Offshore Directive - the safety of offshore oil and gas operations
Following the Deepwater Horizon incident in the Gulf of Mexico in April 2010, the European Commission (EC) expressed its initial views on the safety of offshore oil and gas operations in its communication 'Facing the challenge of the safety of offshore oil and gas activities' (published on 13 October 2010). The EC communication concluded that the existing divergent and fragmented regulatory framework applying to the safety of offshore oil and gas operations in Europe, along with current industry safety practices, did not provide adequate assurance that risks from offshore accidents were minimised throughout the Union.
On the 28th June 2013, the EC published the Offshore Directive. The aim of this Directive was to reduce as far as possible the occurrence of major accidents related to offshore oil and gas operations and to limit their consequences.
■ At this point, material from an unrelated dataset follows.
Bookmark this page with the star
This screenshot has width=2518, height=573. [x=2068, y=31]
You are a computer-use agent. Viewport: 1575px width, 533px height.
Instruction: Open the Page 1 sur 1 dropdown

HSE implemented the majority of the health and safety requirements in the Offshore Installations (Offshore Safety Directive) (Safety Case etc.) Regulations 2015 (OSDR). The Department for Business, Energy and Industrial Strategy (BEIS) also introduced new regulations to implement environmental and licensing requirements.
The Directive also required the creation of an offshore competent authority. In Great Britain the Offshore Major Accident Regulator (OMAR), which comprises of BEIS and HSE working in partnership has been established and further information is available on the OMAR website.